## REQUIRED TASKS
a – Quote the patent description about the protection element word for word, between "FIG. 8 It is" and "of FIG. 10.", inclusive.
b – Pick up the patent description about the protection element after its last sentence and keep writing it.

## DOCUMENT

----------

FIG. 8 It is a plan view of a state in which an insulation cover is removed from a protection element according to a third embodiment of the present invention.

FIG. 9 It is a sectional view taken along the line A-A of FIG. 8, of a state in which the insulation cover is mounted on the protection element of FIG. 8.

FIG. 10 It is a plan view of a state in which an insulation cover is removed from a protection element according to a fourth embodiment of the present invention.

FIG. 11 It is a sectional view taken along the line A-A of FIG. 10, of a state in which the insulation cover is mounted on the protection element of FIG. 10.

FIG. 12 It is a longitudinal cross section of a protection element according to a fifth embodiment of the present invention.

FIG. 13 It is a longitudinal cross section of a conventional protection element.

FIG. 14 It is a longitudinal cross section showing an appearance of a flux of the conventional protection element.

BEST MODES FOR CARRYING OUT THE INVENTION

Hereinafter, a first embodiment of a protection element of the present invention will be described with reference to FIGS. 1 to 5. A protection element 10 of the embodiment has a pair of electrodes 12 which is formed on both ends of a top face of an insulation baseboard 11, and the other pair of electrodes 21 is provided at opposite edge parts which are orthogonal to the pair of electrodes 12. A heating element 15 made of a resistor is connected between the electrodes 21. At the heating element 15, a conductor layer 17 which is connected to one electrode 21 is laminated via an insulation layer 16. A center part of a soluble conductor 13 which is a fuse made of a low-melting metal connected to the pair of electrodes 12 is connected to the conductor layer 17. In addition, on the baseboard 11, an insulation cover 14 as an insulation member is provided in face-to-face opposite to the soluble conductor 13.

----------

## ENTRIES SUPPLIED
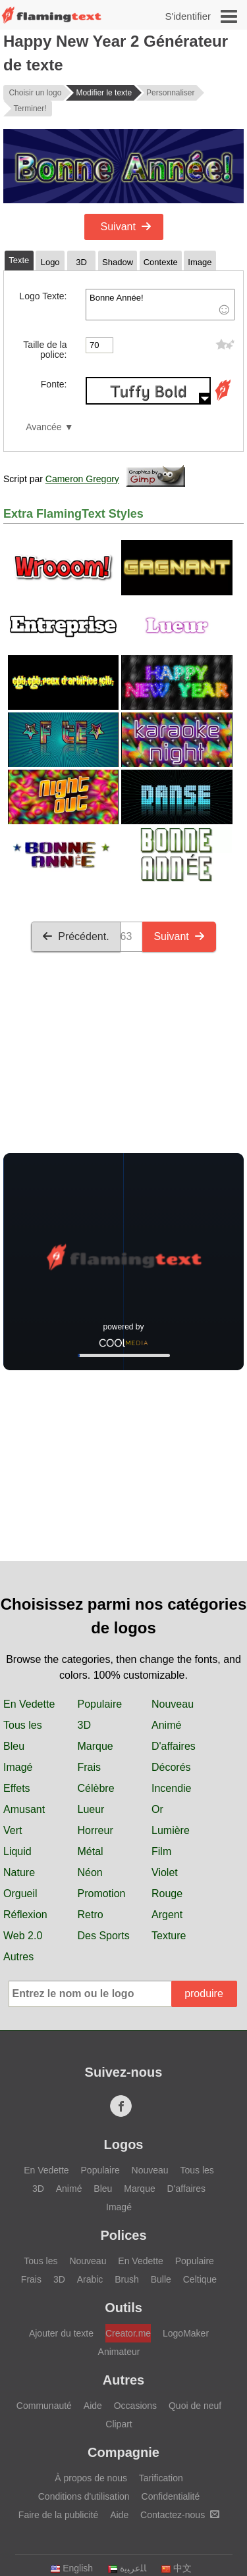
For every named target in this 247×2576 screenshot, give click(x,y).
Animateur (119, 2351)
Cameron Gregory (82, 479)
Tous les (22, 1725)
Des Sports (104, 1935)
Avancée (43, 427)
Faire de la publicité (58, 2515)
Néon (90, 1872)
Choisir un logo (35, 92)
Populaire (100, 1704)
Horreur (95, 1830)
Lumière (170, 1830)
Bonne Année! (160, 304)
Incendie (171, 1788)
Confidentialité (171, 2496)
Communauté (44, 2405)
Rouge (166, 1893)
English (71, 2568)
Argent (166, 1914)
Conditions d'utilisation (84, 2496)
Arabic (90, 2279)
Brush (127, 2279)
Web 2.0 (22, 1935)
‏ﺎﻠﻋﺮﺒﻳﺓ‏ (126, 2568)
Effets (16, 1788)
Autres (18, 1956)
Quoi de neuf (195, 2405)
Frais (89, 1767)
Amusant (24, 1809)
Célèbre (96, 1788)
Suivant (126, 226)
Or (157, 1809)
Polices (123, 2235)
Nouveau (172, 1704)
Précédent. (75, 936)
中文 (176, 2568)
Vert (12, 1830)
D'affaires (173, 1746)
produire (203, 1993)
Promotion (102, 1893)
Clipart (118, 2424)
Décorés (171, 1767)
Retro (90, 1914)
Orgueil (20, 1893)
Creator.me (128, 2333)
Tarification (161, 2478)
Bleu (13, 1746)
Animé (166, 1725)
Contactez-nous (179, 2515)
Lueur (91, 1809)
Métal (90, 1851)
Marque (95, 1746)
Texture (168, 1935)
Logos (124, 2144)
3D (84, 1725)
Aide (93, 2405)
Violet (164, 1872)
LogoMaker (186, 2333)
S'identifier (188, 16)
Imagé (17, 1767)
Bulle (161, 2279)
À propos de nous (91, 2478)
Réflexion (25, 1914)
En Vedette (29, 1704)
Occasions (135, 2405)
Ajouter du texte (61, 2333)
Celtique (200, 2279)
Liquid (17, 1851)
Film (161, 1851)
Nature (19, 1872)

----------

## TASK-BY-TASK RESULTS
a –
FIG. 8 It is a plan view of a state in which an insulation cover is removed from a protection element according to a third embodiment of the present invention.

FIG. 9 It is a sectional view taken along the line A-A of FIG. 8, of a state in which the insulation cover is mounted on the protection element of FIG. 8.

FIG. 10 It is a plan view of a state in which an insulation cover is removed from a protection element according to a fourth embodiment of the present invention.

FIG. 11 It is a sectional view taken along the line A-A of FIG. 10, of a state in which the insulation cover is mounted on the protection element of FIG. 10.

b –
As a material for the baseboard 11, any kind of material may be employed as long as it has an insulation property, and for example, an insulation board employed for a printed wiring board, such as a ceramic board or a glass epoxy board, is preferable. In addition, a glass board, a resin board, or an insulation processing metal board or the like can be employed for appropriate usage, whereas a ceramic board with its superior heat resistance and its good thermal conductivity is further preferable.

As the

electrodes

12, 21 and the conductor layer 17, there can be used a metal foil such as copper or a conductor material whose surface is plated with Ag—Pt, Au, or the like. In addition, there may be employed a conductor layer or an electrode obtained by coating and firing an electrically conductive paste, such as an Ag paste, or alternatively, a metal thin-film structure obtained by evaporation or the like.

At the soluble conductor 13, a hole portion 13 a made of an annular through hole formed at a center part thereof is formed. The hole portion 13 a, as shown in FIG. 3, is formed in a circular shape, and is face-to-face opposed to be positioned concentrically with a protrusive stripe portion 20 of an insulation cover 14 to be described later. A low-melting metal foil of the soluble conductor 13 may be employed as long as it is fused at a predetermined electric power, and a variety of low-melting metals which are publicly known can be used as materials for fuse. For example, a BiSnPb alloy, a BiPbSn alloy, a BiPb alloy, a BiSn alloy, a SnPb alloy, a SnAg alloy, a PbIn alloy, a ZnAl alloy, an InSn alloy, a PbAgSn alloy or the like can be employed.

A resistor forming the heating element 15 is obtained by coating and firing a resistance paste made of an electrically conductive material such as ruthenium oxide or carbon black and an inorganic binder such as glass or an organic binder such as thermal setting resin. In addition, this resistor may be formed by printing and firing a thin film of ruthenium oxide or carbon black or by means of plating, evaporation, or sputtering, or alternatively, may be formed by attaching or laminating a film of these resistor materials, for example.

The insulation cover 14 that is mounted on the baseboard 11 is formed in a box shape which opens at one side face, and is put on the baseboard 11 with the predetermined space 18 being formed relative to the soluble conductor 13. As a material for the insulation cover 14, there may be an insulation material having its heat resistance which is resistive to a heat at the time of blowout of the soluble conductor 13, the insulation material having a mechanical strength which is identical to that of the protection element 10. For example, a variety of materials such as board materials employed for printed wiring boards such as glass, ceramics, plastics, or glass epoxy resin can be applied. Further, an insulation layer such as an insulation resin may be formed on a face opposite to the baseboard 11, by employing a metal plate. Preferably, a material with its mechanical strength and its high insulation property such as ceramics is preferable, since it contributes to thickness reduction of the entire protection element as well.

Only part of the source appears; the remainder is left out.